Available data:
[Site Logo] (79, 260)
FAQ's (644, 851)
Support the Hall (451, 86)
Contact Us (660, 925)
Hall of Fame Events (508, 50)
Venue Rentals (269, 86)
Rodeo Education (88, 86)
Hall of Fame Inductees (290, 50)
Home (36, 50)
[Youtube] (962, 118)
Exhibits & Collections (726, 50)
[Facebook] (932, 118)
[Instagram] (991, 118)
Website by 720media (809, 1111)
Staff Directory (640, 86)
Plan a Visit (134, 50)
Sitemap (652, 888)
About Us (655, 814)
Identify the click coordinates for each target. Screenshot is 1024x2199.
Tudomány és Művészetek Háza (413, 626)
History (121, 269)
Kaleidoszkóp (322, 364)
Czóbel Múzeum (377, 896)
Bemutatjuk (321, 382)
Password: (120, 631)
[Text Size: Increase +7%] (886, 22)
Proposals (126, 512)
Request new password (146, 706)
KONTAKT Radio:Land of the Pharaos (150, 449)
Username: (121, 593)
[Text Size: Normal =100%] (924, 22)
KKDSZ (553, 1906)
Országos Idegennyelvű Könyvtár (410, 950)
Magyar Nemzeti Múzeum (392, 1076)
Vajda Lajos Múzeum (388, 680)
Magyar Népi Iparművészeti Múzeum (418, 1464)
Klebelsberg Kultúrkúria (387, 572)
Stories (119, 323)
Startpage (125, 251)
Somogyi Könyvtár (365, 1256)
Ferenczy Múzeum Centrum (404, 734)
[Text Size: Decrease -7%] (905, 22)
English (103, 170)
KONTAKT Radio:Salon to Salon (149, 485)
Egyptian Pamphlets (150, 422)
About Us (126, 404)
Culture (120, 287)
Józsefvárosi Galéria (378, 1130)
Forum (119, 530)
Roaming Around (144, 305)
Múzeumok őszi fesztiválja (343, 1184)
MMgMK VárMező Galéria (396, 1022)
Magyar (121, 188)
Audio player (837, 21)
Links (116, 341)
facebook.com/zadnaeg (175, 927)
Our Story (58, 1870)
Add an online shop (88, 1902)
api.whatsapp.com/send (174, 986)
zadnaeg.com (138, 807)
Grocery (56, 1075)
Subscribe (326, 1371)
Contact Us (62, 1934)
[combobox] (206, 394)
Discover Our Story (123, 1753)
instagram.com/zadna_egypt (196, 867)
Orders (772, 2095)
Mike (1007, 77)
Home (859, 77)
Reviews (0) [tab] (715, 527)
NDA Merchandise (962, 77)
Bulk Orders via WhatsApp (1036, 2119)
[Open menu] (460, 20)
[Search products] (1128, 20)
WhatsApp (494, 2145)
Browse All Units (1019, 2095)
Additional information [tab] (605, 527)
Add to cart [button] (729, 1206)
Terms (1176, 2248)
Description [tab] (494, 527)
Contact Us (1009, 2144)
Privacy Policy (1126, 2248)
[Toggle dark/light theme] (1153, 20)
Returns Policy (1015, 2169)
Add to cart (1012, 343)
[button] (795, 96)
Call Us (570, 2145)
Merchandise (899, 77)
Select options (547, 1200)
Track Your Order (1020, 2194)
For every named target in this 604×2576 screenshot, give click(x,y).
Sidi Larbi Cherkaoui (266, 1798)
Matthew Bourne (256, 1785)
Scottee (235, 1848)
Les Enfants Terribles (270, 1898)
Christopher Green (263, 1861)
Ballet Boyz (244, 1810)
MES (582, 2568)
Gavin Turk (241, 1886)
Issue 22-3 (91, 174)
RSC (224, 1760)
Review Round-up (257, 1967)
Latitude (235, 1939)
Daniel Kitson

Aim of the task:
Each line in the material above must be retyped without alteration.

Answer:
[Site Logo] (79, 260)
FAQ's (644, 851)
Support the Hall (451, 86)
Contact Us (660, 925)
Hall of Fame Events (508, 50)
Venue Rentals (269, 86)
Rodeo Education (88, 86)
Hall of Fame Inductees (290, 50)
Home (36, 50)
[Youtube] (962, 118)
Exhibits & Collections (726, 50)
[Facebook] (932, 118)
[Instagram] (991, 118)
Website by 720media (809, 1111)
Staff Directory (640, 86)
Plan a Visit (134, 50)
Sitemap (652, 888)
About Us (655, 814)
Identify the click coordinates for each target. Screenshot is 1024x2199.
Tudomány és Művészetek Háza (413, 626)
History (121, 269)
Kaleidoszkóp (322, 364)
Czóbel Múzeum (377, 896)
Bemutatjuk (321, 382)
Password: (120, 631)
[Text Size: Increase +7%] (886, 22)
Proposals (126, 512)
Request new password (146, 706)
KONTAKT Radio:Land of the Pharaos (150, 449)
Username: (121, 593)
[Text Size: Normal =100%] (924, 22)
KKDSZ (553, 1906)
Országos Idegennyelvű Könyvtár (410, 950)
Magyar Nemzeti Múzeum (392, 1076)
Vajda Lajos Múzeum (388, 680)
Magyar Népi Iparművészeti Múzeum (418, 1464)
Klebelsberg Kultúrkúria (387, 572)
Stories (119, 323)
Startpage (125, 251)
Somogyi Könyvtár (365, 1256)
Ferenczy Múzeum Centrum (404, 734)
[Text Size: Decrease -7%] (905, 22)
English (103, 170)
KONTAKT Radio:Salon to Salon (149, 485)
Egyptian Pamphlets (150, 422)
About Us (126, 404)
Culture (120, 287)
Józsefvárosi Galéria (378, 1130)
Forum (119, 530)
Roaming Around (144, 305)
Múzeumok őszi fesztiválja (343, 1184)
MMgMK VárMező Galéria (396, 1022)
Magyar (121, 188)
Audio player (837, 21)
Links (116, 341)
facebook.com/zadnaeg (175, 927)
Our Story (58, 1870)
Add an online shop (88, 1902)
api.whatsapp.com/send (174, 986)
zadnaeg.com (138, 807)
Grocery (56, 1075)
Subscribe (326, 1371)
Contact Us (62, 1934)
[combobox] (206, 394)
Discover Our Story (123, 1753)
instagram.com/zadna_egypt (196, 867)
Orders (772, 2095)
Mike (1007, 77)
Home (859, 77)
Reviews (0) [tab] (715, 527)
NDA Merchandise (962, 77)
Bulk Orders via WhatsApp (1036, 2119)
[Open menu] (460, 20)
[Search products] (1128, 20)
WhatsApp (494, 2145)
Browse All Units (1019, 2095)
Additional information [tab] (605, 527)
Add to cart [button] (729, 1206)
Terms (1176, 2248)
Description [tab] (494, 527)
Contact Us (1009, 2144)
Privacy Policy (1126, 2248)
[Toggle dark/light theme] (1153, 20)
Returns Policy (1015, 2169)
Add to cart (1012, 343)
[button] (795, 96)
Call Us (570, 2145)
Merchandise (899, 77)
Select options (547, 1200)
Track Your Order (1020, 2194)
For every named target in this 604×2576 screenshot, give click(x,y).
Sidi Larbi Cherkaoui (266, 1798)
Matthew Bourne (256, 1785)
Scottee (235, 1848)
Les Enfants Terribles (270, 1898)
Christopher Green (263, 1861)
Ballet Boyz (244, 1810)
MES (582, 2568)
Gavin Turk (241, 1886)
Issue 22-3 (91, 174)
RSC (224, 1760)
Review Round-up (257, 1967)
Latitude (235, 1939)
Daniel Kitson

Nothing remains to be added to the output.